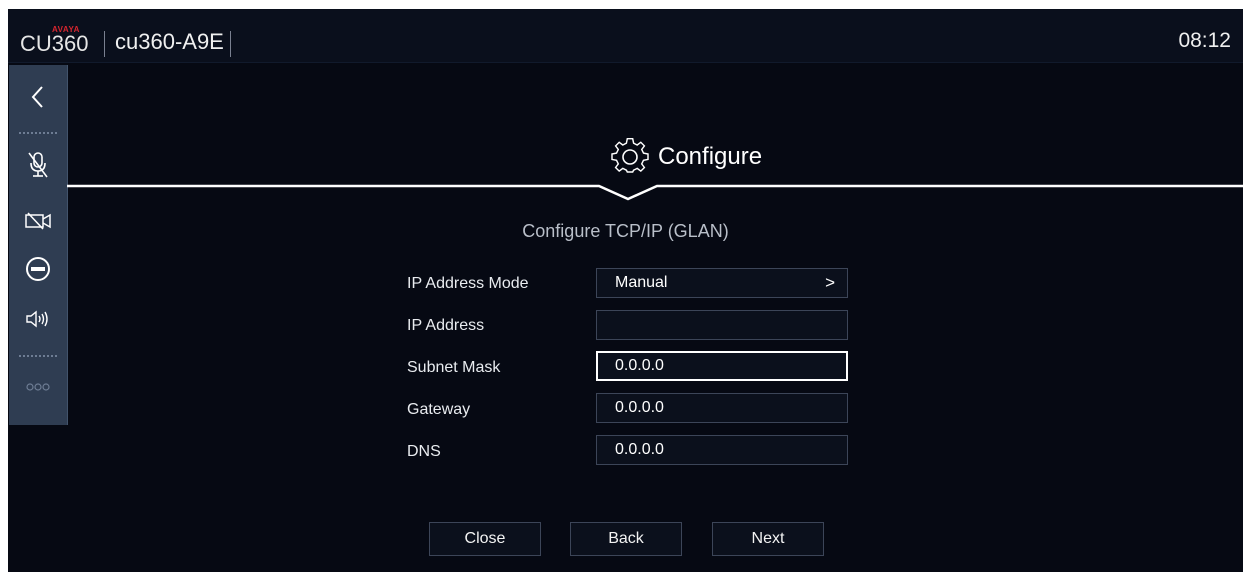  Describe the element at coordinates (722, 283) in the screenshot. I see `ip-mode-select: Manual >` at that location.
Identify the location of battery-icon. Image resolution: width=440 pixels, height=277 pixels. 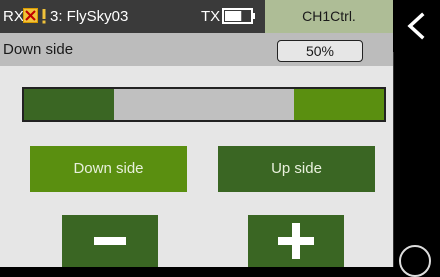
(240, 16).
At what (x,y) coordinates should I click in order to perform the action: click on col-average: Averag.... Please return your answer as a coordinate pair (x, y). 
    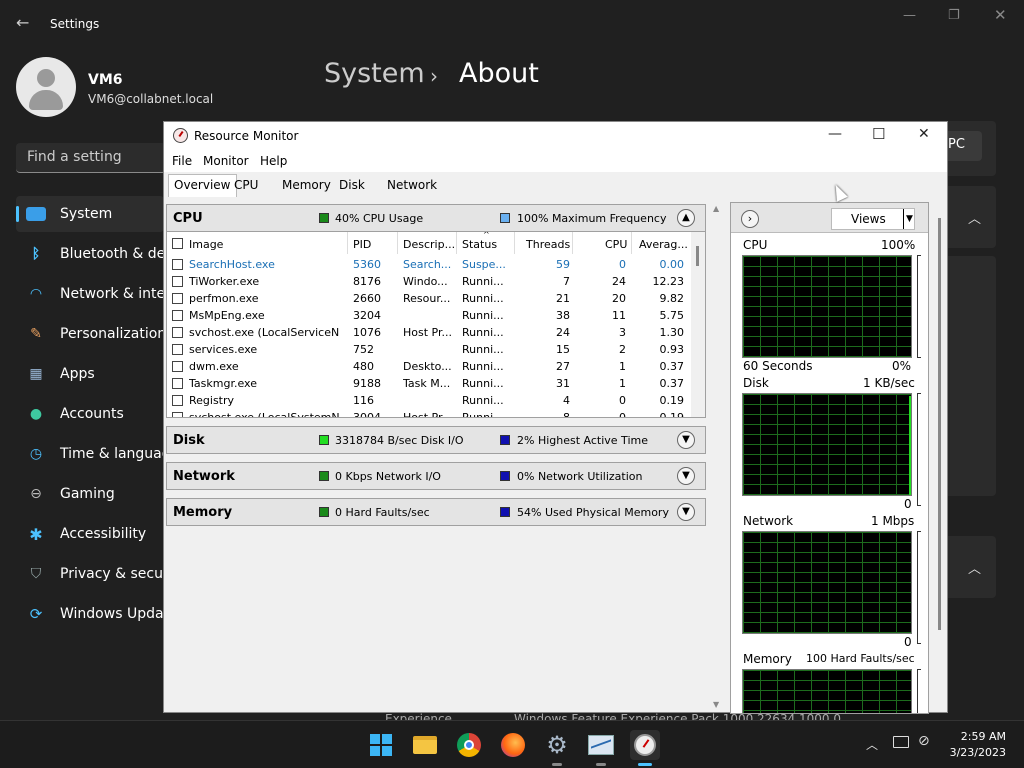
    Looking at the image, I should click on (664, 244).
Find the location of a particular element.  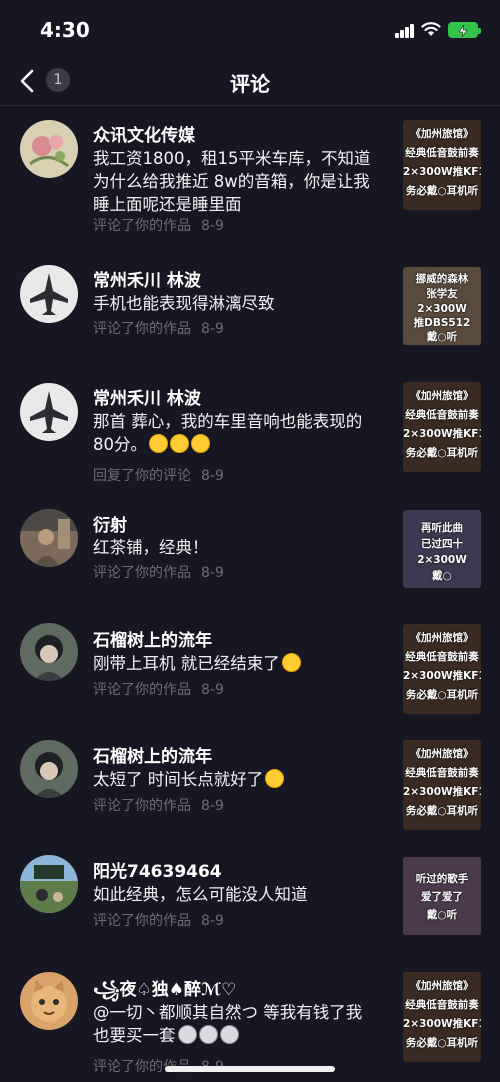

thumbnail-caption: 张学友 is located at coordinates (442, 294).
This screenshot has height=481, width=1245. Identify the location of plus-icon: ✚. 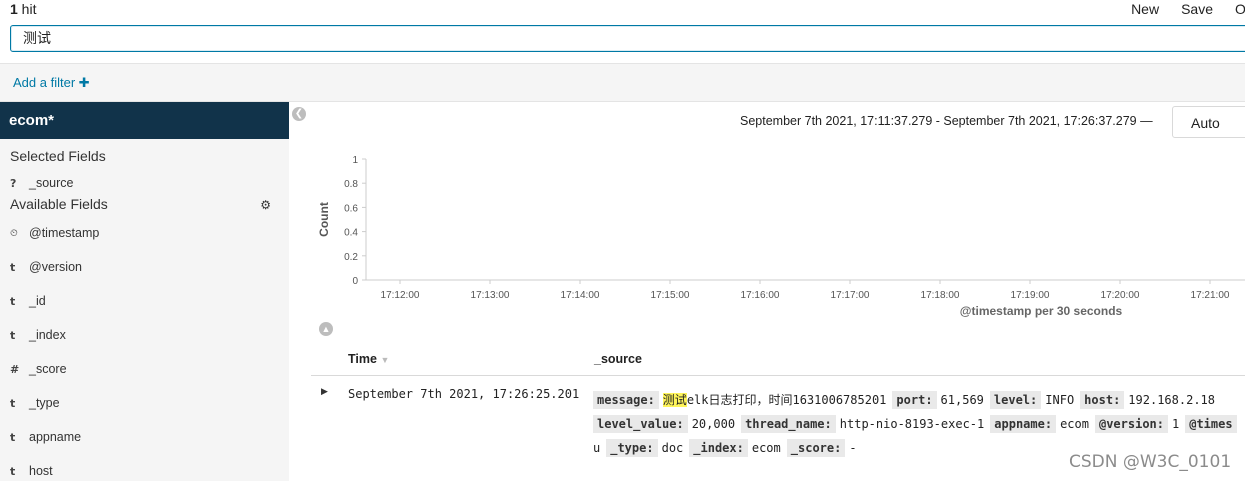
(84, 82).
::::::
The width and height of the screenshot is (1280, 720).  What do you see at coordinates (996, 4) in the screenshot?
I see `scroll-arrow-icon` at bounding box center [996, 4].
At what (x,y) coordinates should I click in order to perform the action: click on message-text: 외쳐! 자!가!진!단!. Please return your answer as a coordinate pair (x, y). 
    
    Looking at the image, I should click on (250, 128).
::::::
Copy out the records word for word, starting with the line that contains "The width and" and going on through the line that contains "Looking at the image, I should click on (250, 128).".

● Result of the exercise:
The width and height of the screenshot is (1280, 720).  What do you see at coordinates (996, 4) in the screenshot?
I see `scroll-arrow-icon` at bounding box center [996, 4].
At what (x,y) coordinates should I click in order to perform the action: click on message-text: 외쳐! 자!가!진!단!. Please return your answer as a coordinate pair (x, y). 
    
    Looking at the image, I should click on (250, 128).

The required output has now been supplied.